И Кадзуха подхватывает зародившуюся тему:
«Желты Ветры, неся азы эры,
Ярки, Барбатосом блещат.
Вдыхают в нас живительны пары,
Сильнея с каждым мигом, бард»
Напоследок сделав третий глоток, он попытался опрокинуть разом и еще один, да, правда, не успел: текучим движением змеи лирист выхватил бутыль, изгибаясь в хитрой-хитрой улыбке и склоняя голову к плечу.
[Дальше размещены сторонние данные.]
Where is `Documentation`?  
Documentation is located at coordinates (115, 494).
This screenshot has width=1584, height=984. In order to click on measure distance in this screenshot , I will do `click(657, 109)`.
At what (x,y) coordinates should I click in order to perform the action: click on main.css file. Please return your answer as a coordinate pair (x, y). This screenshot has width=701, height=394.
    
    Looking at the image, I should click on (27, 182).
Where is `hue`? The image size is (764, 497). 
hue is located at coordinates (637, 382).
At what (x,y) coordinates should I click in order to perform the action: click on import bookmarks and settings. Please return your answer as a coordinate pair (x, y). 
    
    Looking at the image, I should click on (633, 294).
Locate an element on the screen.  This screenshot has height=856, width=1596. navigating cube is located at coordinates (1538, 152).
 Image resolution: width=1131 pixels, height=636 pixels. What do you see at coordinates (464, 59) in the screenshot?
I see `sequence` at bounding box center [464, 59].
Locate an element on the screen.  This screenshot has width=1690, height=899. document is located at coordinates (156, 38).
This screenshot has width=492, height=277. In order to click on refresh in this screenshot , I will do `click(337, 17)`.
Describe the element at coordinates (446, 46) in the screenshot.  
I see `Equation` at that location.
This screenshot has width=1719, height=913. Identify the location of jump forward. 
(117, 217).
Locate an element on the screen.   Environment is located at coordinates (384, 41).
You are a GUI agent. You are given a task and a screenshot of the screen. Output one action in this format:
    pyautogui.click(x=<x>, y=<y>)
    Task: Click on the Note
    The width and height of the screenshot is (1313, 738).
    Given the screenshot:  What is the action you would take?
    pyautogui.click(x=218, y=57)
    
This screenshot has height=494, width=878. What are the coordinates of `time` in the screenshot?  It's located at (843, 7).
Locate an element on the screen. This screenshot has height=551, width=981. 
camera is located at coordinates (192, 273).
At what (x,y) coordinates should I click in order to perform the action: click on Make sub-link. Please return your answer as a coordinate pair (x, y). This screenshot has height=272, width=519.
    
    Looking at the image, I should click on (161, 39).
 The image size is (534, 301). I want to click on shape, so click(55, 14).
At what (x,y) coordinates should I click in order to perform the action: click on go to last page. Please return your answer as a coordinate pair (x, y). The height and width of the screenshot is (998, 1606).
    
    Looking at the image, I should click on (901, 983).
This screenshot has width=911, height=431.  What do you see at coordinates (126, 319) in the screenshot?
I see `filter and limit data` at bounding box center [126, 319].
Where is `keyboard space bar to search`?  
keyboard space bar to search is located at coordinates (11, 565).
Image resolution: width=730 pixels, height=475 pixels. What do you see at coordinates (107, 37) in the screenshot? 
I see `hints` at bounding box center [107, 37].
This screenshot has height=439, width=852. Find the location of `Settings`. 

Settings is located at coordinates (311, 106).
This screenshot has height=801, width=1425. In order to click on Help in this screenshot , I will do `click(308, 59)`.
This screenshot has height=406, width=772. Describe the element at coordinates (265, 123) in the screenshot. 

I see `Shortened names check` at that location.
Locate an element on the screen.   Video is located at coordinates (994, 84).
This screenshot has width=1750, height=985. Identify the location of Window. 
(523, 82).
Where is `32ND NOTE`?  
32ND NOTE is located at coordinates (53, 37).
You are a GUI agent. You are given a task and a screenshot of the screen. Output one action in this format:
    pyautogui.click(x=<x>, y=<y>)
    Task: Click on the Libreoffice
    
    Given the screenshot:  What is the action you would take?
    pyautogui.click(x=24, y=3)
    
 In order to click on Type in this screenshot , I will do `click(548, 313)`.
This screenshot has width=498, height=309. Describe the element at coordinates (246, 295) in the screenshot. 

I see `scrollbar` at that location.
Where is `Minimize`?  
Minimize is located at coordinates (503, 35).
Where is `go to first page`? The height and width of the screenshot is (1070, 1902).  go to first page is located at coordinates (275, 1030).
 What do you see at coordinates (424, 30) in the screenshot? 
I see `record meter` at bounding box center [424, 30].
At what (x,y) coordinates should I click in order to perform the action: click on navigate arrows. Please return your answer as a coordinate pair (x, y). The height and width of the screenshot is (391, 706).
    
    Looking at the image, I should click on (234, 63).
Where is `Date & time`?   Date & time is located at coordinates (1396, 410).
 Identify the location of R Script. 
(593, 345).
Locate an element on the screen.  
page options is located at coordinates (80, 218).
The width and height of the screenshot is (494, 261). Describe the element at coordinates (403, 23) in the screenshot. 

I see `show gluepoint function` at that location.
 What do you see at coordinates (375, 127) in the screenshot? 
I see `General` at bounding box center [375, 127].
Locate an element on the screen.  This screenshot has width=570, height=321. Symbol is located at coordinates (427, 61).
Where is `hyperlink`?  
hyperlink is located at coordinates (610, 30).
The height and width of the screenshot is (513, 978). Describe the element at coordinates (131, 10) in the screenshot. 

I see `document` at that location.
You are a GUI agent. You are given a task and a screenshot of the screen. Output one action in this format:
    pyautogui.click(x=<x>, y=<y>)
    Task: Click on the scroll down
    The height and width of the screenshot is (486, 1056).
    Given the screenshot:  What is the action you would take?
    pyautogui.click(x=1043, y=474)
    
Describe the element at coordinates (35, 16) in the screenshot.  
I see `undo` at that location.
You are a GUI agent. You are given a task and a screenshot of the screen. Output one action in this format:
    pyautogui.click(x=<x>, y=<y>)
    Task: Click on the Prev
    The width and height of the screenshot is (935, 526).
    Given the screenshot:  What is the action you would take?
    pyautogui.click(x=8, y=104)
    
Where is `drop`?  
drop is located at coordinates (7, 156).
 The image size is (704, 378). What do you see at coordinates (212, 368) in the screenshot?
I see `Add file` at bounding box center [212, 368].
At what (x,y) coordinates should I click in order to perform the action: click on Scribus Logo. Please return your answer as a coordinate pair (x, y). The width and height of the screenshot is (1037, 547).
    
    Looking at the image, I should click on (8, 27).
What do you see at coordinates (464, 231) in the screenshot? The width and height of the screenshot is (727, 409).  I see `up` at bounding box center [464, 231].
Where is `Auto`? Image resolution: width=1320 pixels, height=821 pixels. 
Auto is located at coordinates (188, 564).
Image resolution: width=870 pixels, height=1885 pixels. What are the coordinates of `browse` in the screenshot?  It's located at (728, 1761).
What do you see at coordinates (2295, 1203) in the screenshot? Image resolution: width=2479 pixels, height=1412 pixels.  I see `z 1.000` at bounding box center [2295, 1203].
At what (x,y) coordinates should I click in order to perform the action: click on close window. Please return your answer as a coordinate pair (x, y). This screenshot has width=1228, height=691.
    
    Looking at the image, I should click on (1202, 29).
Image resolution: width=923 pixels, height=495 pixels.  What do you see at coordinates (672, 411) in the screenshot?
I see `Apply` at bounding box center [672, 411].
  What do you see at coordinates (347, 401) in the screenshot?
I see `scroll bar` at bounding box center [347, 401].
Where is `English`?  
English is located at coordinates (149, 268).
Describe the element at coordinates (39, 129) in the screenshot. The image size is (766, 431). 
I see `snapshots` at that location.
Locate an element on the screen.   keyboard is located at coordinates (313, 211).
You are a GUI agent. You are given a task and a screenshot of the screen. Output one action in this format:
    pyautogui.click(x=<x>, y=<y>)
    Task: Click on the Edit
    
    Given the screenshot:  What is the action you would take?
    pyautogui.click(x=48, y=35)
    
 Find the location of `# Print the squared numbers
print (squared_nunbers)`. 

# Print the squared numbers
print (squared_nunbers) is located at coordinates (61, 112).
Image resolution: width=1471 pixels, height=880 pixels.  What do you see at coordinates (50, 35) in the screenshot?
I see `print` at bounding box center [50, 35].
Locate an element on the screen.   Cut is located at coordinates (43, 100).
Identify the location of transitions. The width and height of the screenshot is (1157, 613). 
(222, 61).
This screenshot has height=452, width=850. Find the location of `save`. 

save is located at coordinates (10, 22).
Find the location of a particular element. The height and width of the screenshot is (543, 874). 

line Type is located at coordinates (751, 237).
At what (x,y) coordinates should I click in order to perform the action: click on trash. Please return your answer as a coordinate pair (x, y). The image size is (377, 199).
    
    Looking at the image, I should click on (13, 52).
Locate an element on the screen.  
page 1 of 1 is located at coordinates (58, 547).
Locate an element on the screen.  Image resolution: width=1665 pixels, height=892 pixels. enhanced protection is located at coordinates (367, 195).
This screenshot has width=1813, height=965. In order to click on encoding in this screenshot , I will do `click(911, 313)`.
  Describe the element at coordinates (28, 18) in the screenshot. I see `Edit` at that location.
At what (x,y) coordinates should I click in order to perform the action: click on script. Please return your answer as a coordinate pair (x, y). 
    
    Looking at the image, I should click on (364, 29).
У Кадзухи теперь очи морковные плавятся, стекают по щекам прозрачной магмой соития Властелина Камня и Мураты, когда белые, румяные, слегка мозолистые пальцы по повелительному нежно прихватывают его за подбородок, приподнимая вверх. Венти крайне уморительно наблюдать за болтающейся болванчиком Аранары чужой головы, угодливо поддающейся, принимающей горлом ошпаривающую сладость алкогольного согревающего элексира–он по-ребячески высунув раскаленный язык, вливает в него горячительное. Ошпаривающие одуваны путаются корнями внутри живота, распускаются в душе, высятся на своих ломких зеленых шейках, щекоча ими, дрожащими, нутро, и распускаются пуховыми зонтиками, распространяясь по всему телу через потоки крови. Кадзуху ведет листиком по ветру, а бард с удовольствием готов исполнить на нем свою мелодию.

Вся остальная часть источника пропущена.